***** Angezeigter Text
Deutsche Klimaschutzziele in Gefahr

Berlin - Die Stromproduktion aus Braunkohle brummt. Das schlägt sich auch in der CO2-Bilanz nieder. Die Bundesregierung gerät mit ihren Klimazielen zunehmend in Bedrängnis. Die Grünen und Linken fordern ein Einmotten alter Kohlemeiler.

Kohlekraftwerk
(c) proplanta
Ohne zusätzliche Maßnahmen droht die Bundesregierung die angestrebte Reduzierung der Treibhausgase um 40 Prozent bis 2020 deutlich zu verfehlen. Schon nach bisherigem Stand werden es nach Angaben von Bundesumweltministerin Barbara Hendricks (SPD) nur 33 Prozent weniger im Vergleich zu 1990.
**********
***** Vorliegende Zeilen
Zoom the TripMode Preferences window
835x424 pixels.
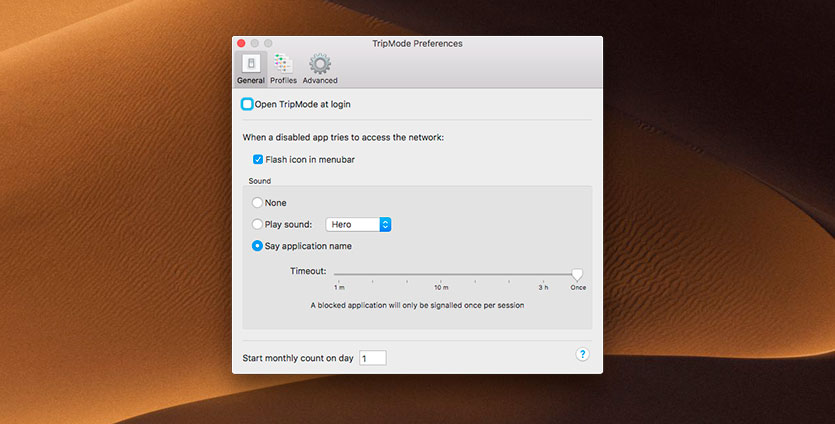(x=269, y=44)
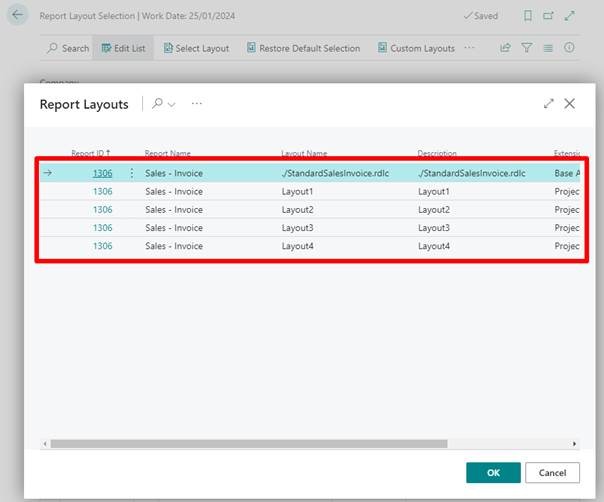Expand the Report Layouts dialog to full size
This screenshot has width=604, height=502.
(549, 104)
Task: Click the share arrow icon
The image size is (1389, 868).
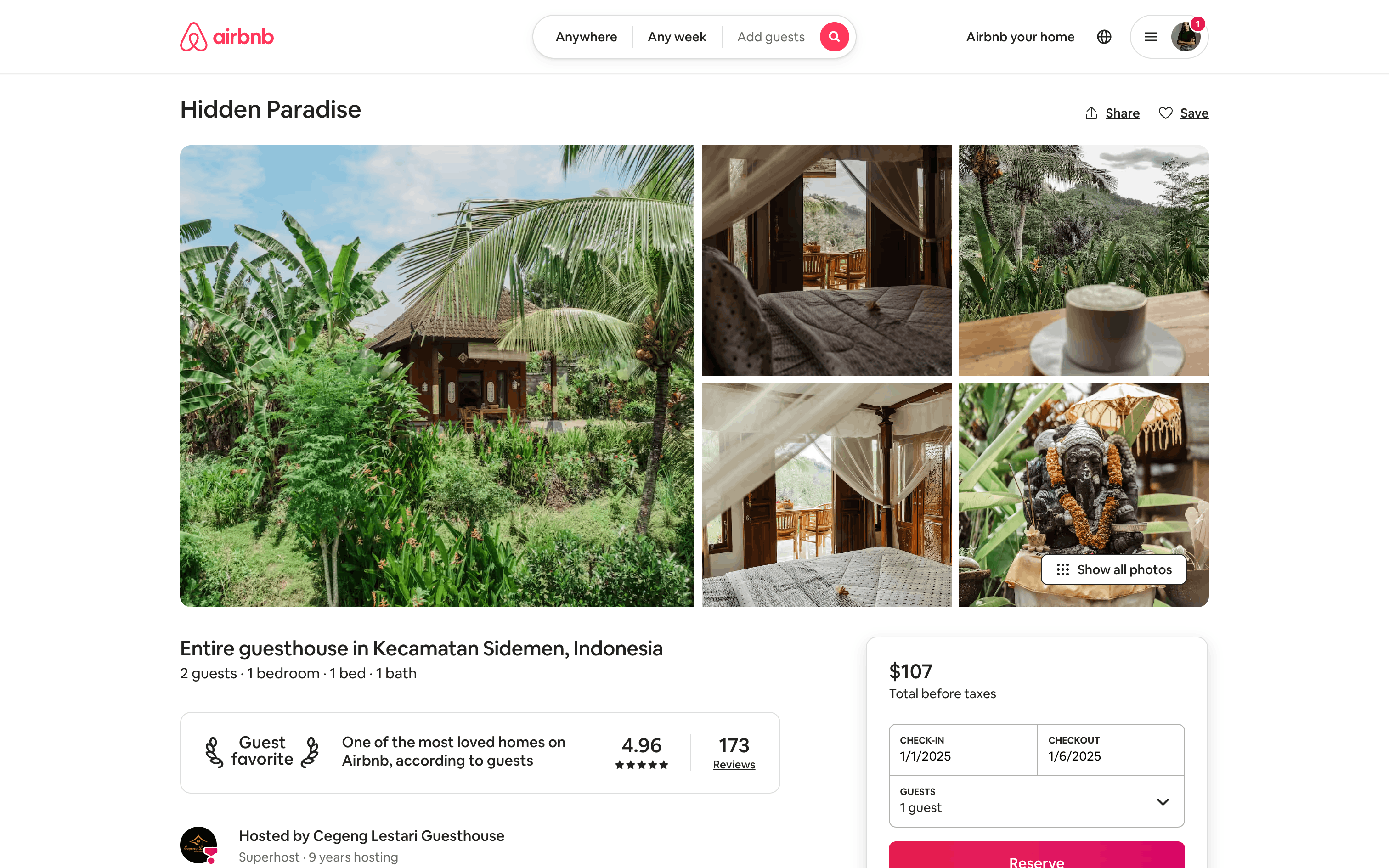Action: 1091,113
**********
• [Die Aufgaben]:
(a) Nenne alle politischen Parteien, die im Artikel über die deutschen Klimaschutzziele erwähnt werden.
(b) Beantworte anhand des Artikels über die deutschen Klimaschutzziele die folgenden Fragen.
(i) Um wie viel Prozent will die Bundesregierung die Treibhausgase bis 2020 reduzieren?
(ii) Was fordern die Grünen und Linken?
(iii) Mit welchem Jahr wird die Verringerung um 33 Prozent verglichen?
(c) Führe den Artikel über die deutschen Klimaschutzziele im selben Stil fort.

• [Lösungen]:
(a) Die Grünen, die Linken und die SPD.

(b)
(i) Um 40 Prozent.
(ii) Sie fordern ein Einmotten alter Kohlemeiler.
(iii) Mit dem Jahr 1990.

(c)
Aber selbst diese Prognose beruht auf teils recht wackligen Annahmen, wie nun aus einer Antwort der Parlamentarischen Staatssekretärin Rita Schwarzelühr-Sutter an die Grünen-Umweltpolitikerin Bärbel Höhn hervorgeht. Demnach sind Annahmen zu Wirtschaftswachstum, Ausbau der erneuerbaren Energien und zum Preis für CO2-Verschmutzungsrechte mit Unsicherheiten verbunden.

So wird ein Wirtschaftswachstum von 1,4 Prozent im Jahr unterstellt, zuletzt war es deutlich höher. Brummt die Wirtschaft, wird mehr Energie verbraucht. Die Grünen betonen, dass die Lücke automatisch von sieben auf neun Prozentpunkte wachsen würde, wenn das Wachstum bei 1,7 Prozent liege. Zudem rechnet die Bundesregierung in der der Deutschen Presse-Agentur vorliegenden Antwort bis 2020 mit einem Preis von 14 Euro je Tonne CO2 im EU-Emissionshandel. Derzeit ist es oft nicht einmal ein Drittel. Bis November soll das Kabinett ein Paket beschließen, um gegenzusteuern und die Ziele noch zu erreichen.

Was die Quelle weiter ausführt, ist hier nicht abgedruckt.